Let s be the given string, n is its length and s[i] denotes i-th symbol of s (0 <= i < n). Also we denote by s[i, j) the substring of s from i-th symbol inclusive to j-th symbol not inclusive. Compute for each i the so-called palindrome radius d[i]. Namely d[i] is the maximal number k such that the substring s[i - k, i + k) is a palindrome. This can be done by the elegant Manacher algorithm in O(n) time. Here you can read about it. Also you can use hashes and binary search to find this in O(n log n) time. So now assume that we find numbers d[i] (0 <= i < n). Obviously the substring s[i - k, i+3 * k) is beautiful if and only if j <= i + d[i] and d[j] >= 2 * (j - i) where j = i + k. (Since j <= i + d[i] then substring s[i - k, i + k) is a palindrome and since d[j] >= 2 * k then s[i - k, i+3 * k) is also a palindrome and has the form ttrttr where t = s[i - k, i)). So for each i the number of beautiful substrings of the form s[i - k, i+3 * k) is equal to number of those j <= i + d[i] such that 2 * j - d[j] <= 2 * i (and of course j > i). Let's sort all pairs (2 * j - d[j], j) by the usual lexicographical comparator. For each i from 0 to n-1 we at first add all new values of j such that 2 * j - d[j] <= 2 * i to some data structure T then delete i from T and then add to the answer the number of elements in T that are not greater than i + d[i]. Obviously when we are finding the last quantity, T contains only those values of j such that i < j (since we delete i at each step) and 2 * j - d[j] <= 2 * i.

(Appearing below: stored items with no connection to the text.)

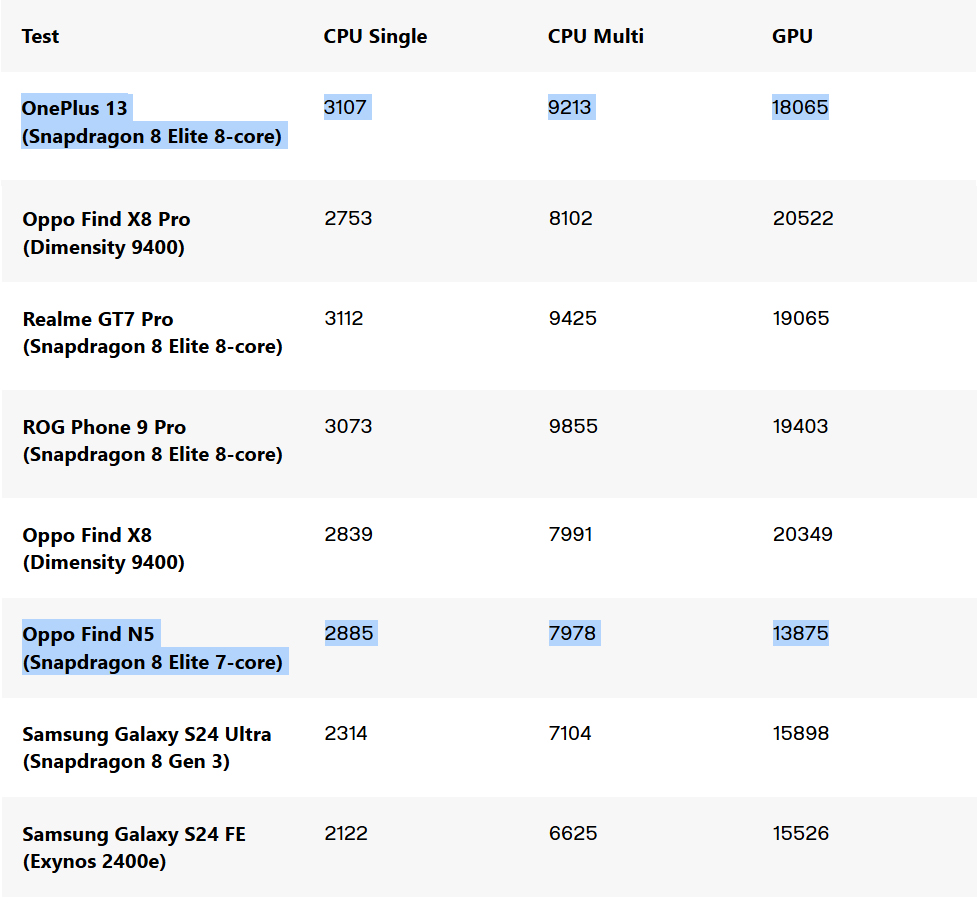Image resolution: width=978 pixels, height=904 pixels.
Task: Click the GPU score 20522
Action: 802,218
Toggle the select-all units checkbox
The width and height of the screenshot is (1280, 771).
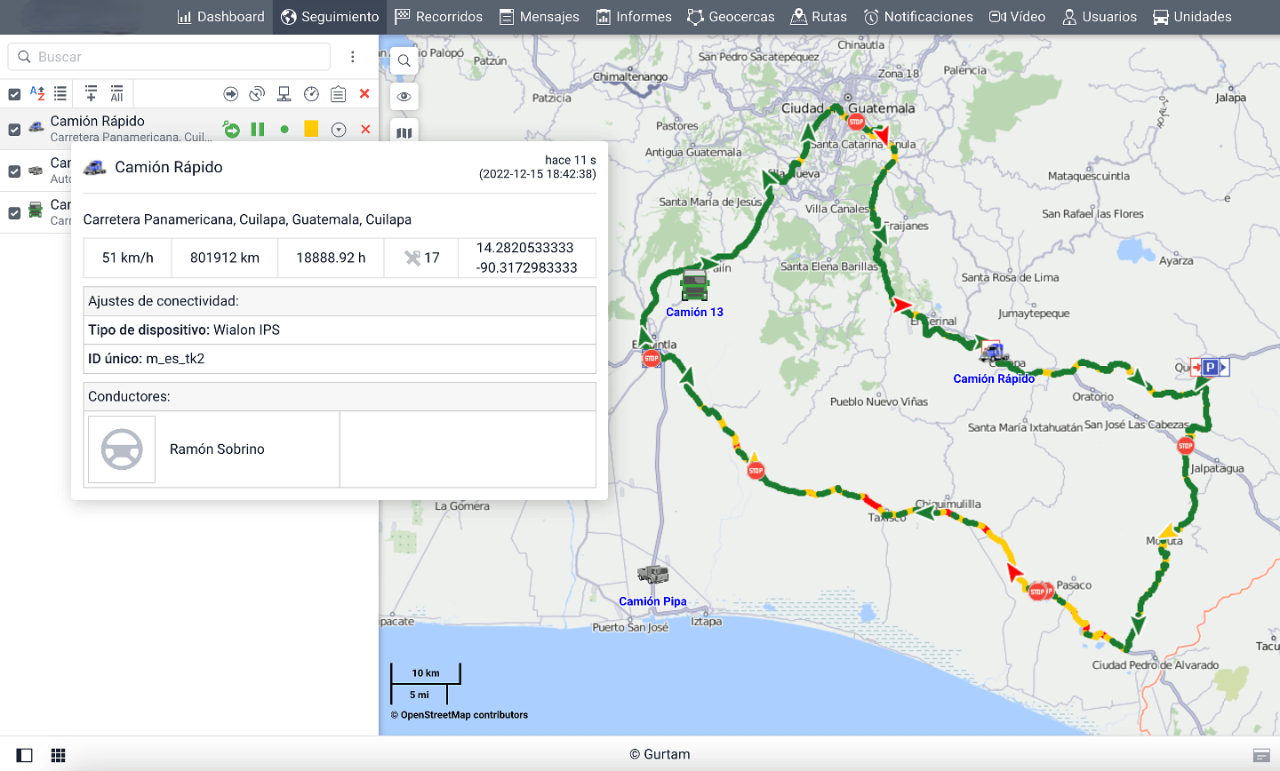(x=14, y=94)
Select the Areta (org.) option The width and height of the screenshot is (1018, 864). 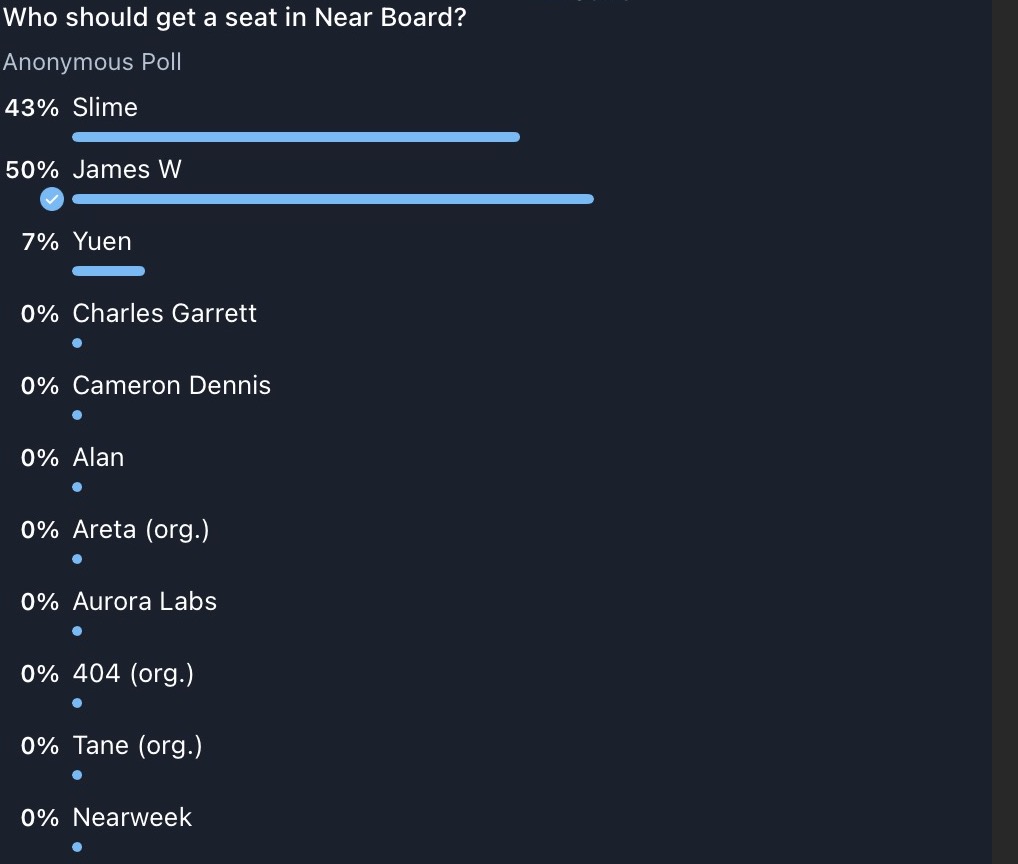(x=141, y=530)
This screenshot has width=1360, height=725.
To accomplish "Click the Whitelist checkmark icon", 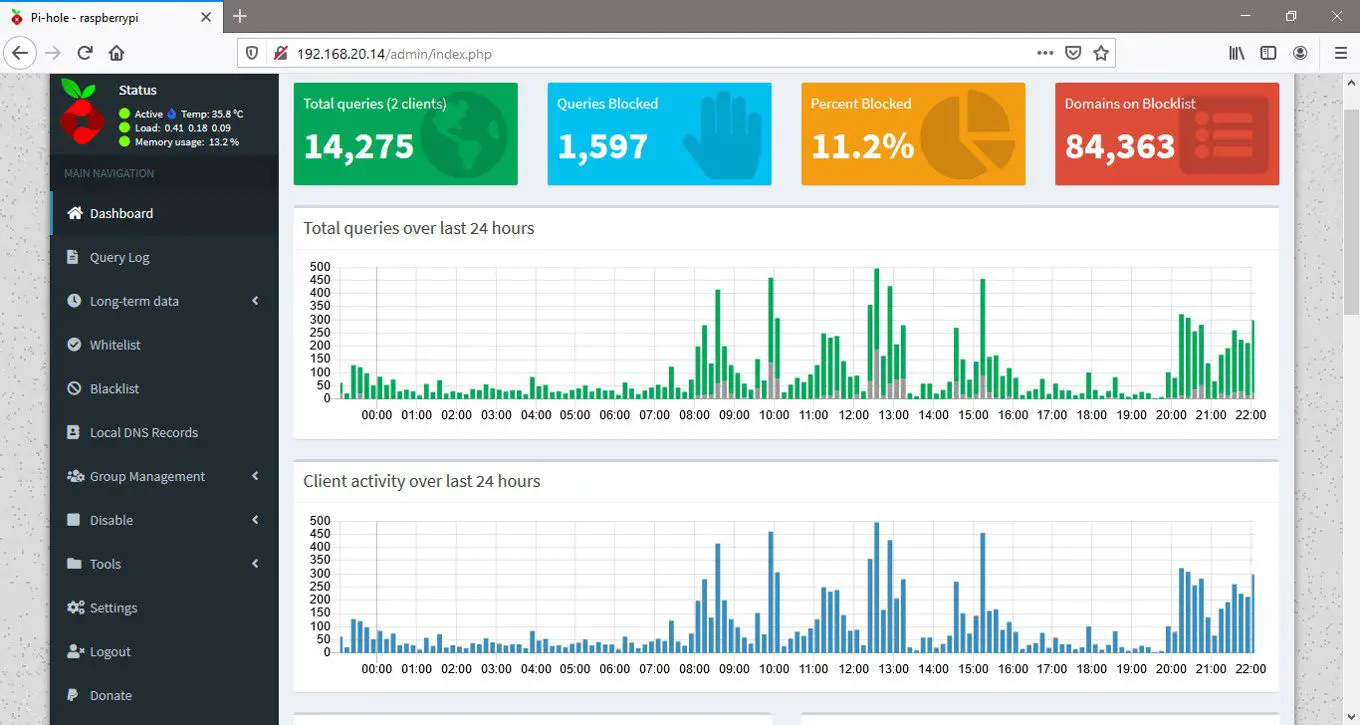I will pos(74,345).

So the last quantity is number of beautiful substring of the form s[i - k, i+3 * k). What is T? We can use Cartesian tree or any balanced binary search tree that support order statistics as T. Also we can use segment tree for sum on the array of numbers from 0 to n-1. Then insertion (deleting) of the element is simply adding (subtraction) of one to (from) the corresponding element of the array and the number of needed beautiful substrings is the sum of values of the corresponding segment of the array. Finally you can use Fenwick tree instead of the segment tree (see author solution). So the overall complexity is O(n log n).


Can be found here.


Can be found here.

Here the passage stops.